/banner

A python scraper for Banner, Brown University's course catalog

Primary LanguagePythonMIT LicenseMIT

Banner.py

This is a Python scraper for Banner, which is Brown University's course catalog and registration system. It parses data from both the catalog and the schedule into Python objects, which can then be serialized to XML or JSON with the provided convenience functions.

Quick start

If you just want the data, copy and paste this into your Python interpreter:

class Course:
    def __init__(self):
        self.name = ''
        self.title = ''
        self.attributes = ''
        self.description = ''
        self.semesters = [] # list of Semester objects

class Semester:
    def __init__(self):
        self.name = ''
        self.exam_time = ''
        self.exam_date = ''
        self.sections = [] # list of Section objects

class Section:
    def __init__(self):
        self.crn = 0
        self.levels = ''
        self.xlist_data = ''
        self.registration_dates = ''
        self.meetings = [] # list of Meeting objects

class Meeting:
    def __init__(self):
        self.type = ''
        self.days = ''
        self.time = ''
        self.where = ''
        self.date_range = ''
        self.instructors = ''

import pickle, urllib
url = 'https://github.com/downloads/evanw/banner/banner.pickle'
courses = pickle.loads(urllib.urlopen(url).read())
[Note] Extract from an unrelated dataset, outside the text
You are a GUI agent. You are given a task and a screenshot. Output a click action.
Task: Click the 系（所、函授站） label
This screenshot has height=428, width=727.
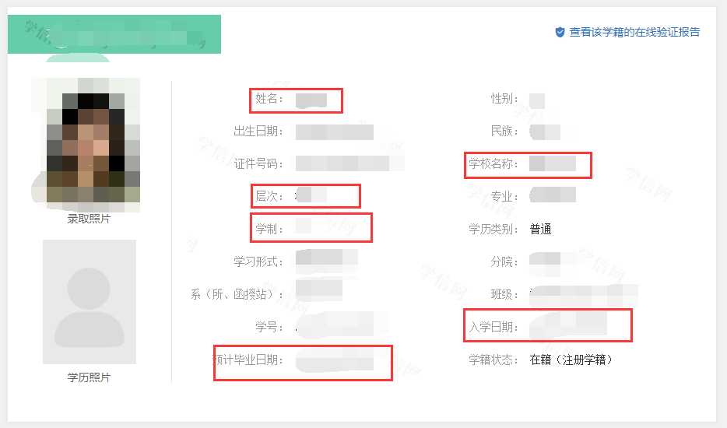(237, 294)
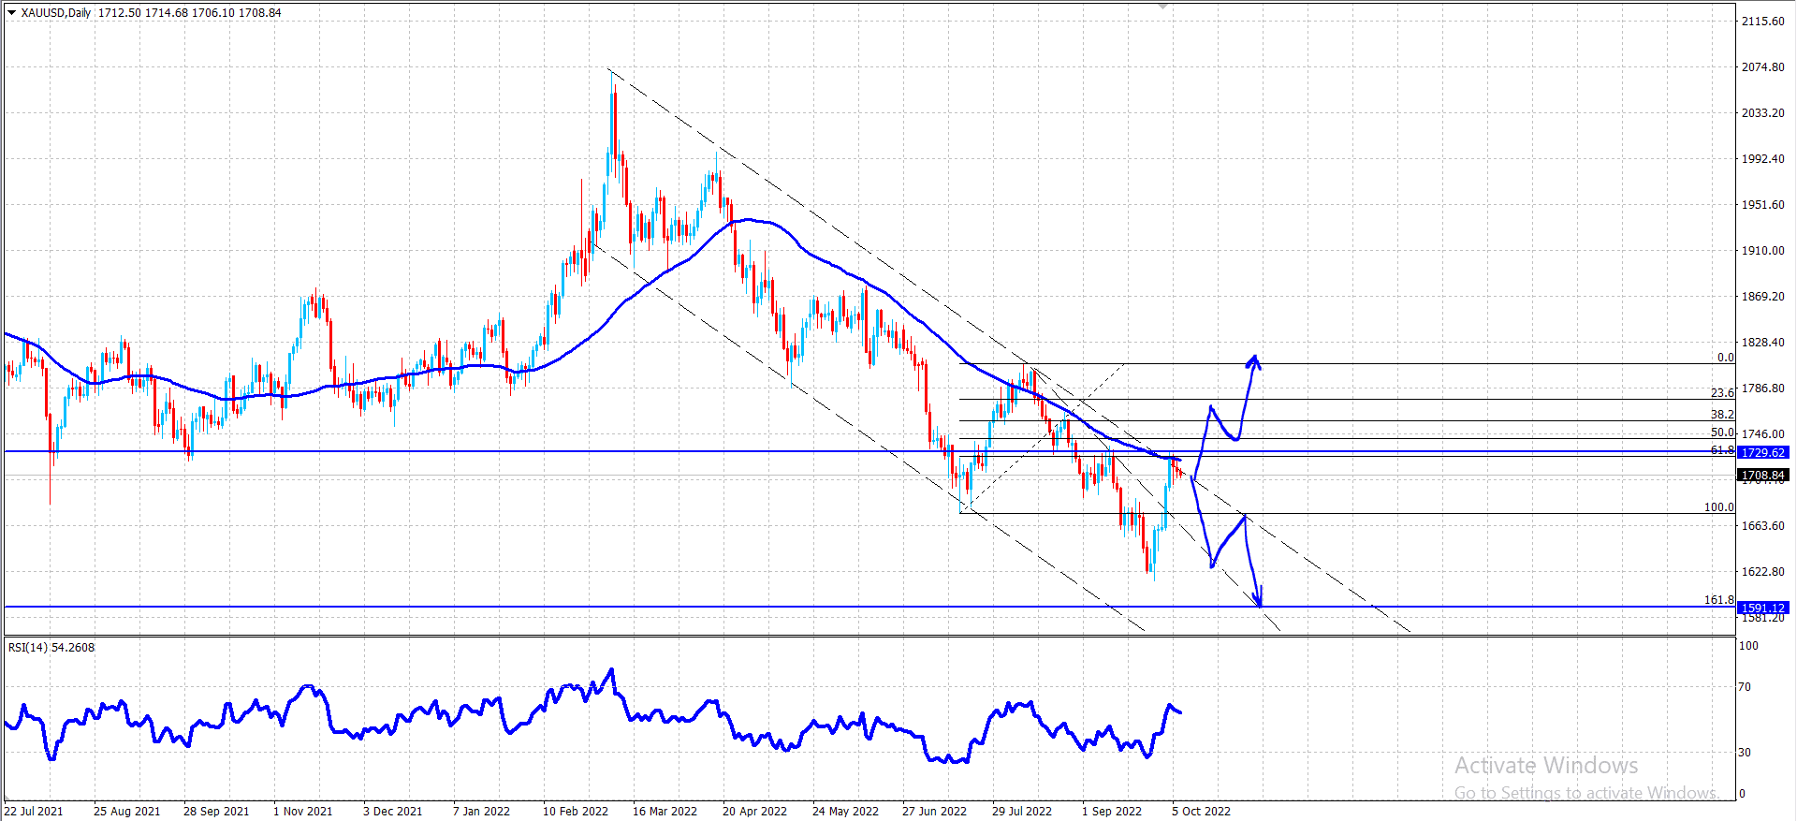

This contains the course information for Fall 2011 and Spring 2012 and can also be downloaded as XML or JSON.

Dependencies

Usage

Since downloading is such a time-consuming operation, downloading and parsing are done in two different steps:

import banner
semester = 'Fall 2011'

# download all pages for Fall 2011 into a folder named .cache
banner.download_semester(semester)

# scrape all the previously downloaded pages in the .cache folder
courses = banner.parse_semester(semester)

See gen_quick_downloads.py for a more complex example involving multiple semesters.